**What is being asked**
Each record below needs to be written out exactly as it appears.
[Working data Boundary: Start]
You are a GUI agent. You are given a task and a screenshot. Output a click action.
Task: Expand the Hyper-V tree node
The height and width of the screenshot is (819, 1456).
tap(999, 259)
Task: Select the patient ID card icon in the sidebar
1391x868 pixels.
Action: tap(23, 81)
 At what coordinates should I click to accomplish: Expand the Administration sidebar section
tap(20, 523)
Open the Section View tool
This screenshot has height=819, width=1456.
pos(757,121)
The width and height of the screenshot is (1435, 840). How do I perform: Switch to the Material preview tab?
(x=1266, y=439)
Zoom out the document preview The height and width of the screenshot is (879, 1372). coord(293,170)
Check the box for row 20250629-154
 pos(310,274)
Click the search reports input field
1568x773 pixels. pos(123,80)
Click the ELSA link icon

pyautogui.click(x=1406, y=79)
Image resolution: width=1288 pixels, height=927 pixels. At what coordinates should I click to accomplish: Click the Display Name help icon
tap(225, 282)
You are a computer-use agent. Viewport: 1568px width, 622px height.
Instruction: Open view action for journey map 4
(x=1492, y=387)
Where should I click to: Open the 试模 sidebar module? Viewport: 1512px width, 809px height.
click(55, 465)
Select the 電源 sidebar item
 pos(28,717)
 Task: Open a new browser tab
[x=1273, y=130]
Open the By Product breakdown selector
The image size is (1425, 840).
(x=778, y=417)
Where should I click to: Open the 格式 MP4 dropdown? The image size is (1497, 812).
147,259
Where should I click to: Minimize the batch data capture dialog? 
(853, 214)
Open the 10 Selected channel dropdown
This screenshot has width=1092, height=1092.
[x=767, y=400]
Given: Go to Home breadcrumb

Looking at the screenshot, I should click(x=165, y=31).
[Working data Boundary: End]
**Written reply**
You are a GUI agent. You are given a task and a screenshot. Output a click action.
Task: Expand the Hyper-V tree node
The height and width of the screenshot is (819, 1456).
tap(999, 259)
Task: Select the patient ID card icon in the sidebar
1391x868 pixels.
Action: tap(23, 81)
 At what coordinates should I click to accomplish: Expand the Administration sidebar section
tap(20, 523)
Open the Section View tool
This screenshot has height=819, width=1456.
pos(757,121)
The width and height of the screenshot is (1435, 840). How do I perform: Switch to the Material preview tab?
(x=1266, y=439)
Zoom out the document preview The height and width of the screenshot is (879, 1372). coord(293,170)
Check the box for row 20250629-154
 pos(310,274)
Click the search reports input field
1568x773 pixels. pos(123,80)
Click the ELSA link icon

pyautogui.click(x=1406, y=79)
Image resolution: width=1288 pixels, height=927 pixels. At what coordinates should I click to accomplish: Click the Display Name help icon
tap(225, 282)
You are a computer-use agent. Viewport: 1568px width, 622px height.
Instruction: Open view action for journey map 4
(x=1492, y=387)
Where should I click to: Open the 试模 sidebar module? Viewport: 1512px width, 809px height.
click(55, 465)
Select the 電源 sidebar item
 pos(28,717)
 Task: Open a new browser tab
[x=1273, y=130]
Open the By Product breakdown selector
The image size is (1425, 840).
(x=778, y=417)
Where should I click to: Open the 格式 MP4 dropdown? The image size is (1497, 812).
147,259
Where should I click to: Minimize the batch data capture dialog? 
(853, 214)
Open the 10 Selected channel dropdown
This screenshot has width=1092, height=1092.
[x=767, y=400]
Given: Go to Home breadcrumb

Looking at the screenshot, I should click(x=165, y=31).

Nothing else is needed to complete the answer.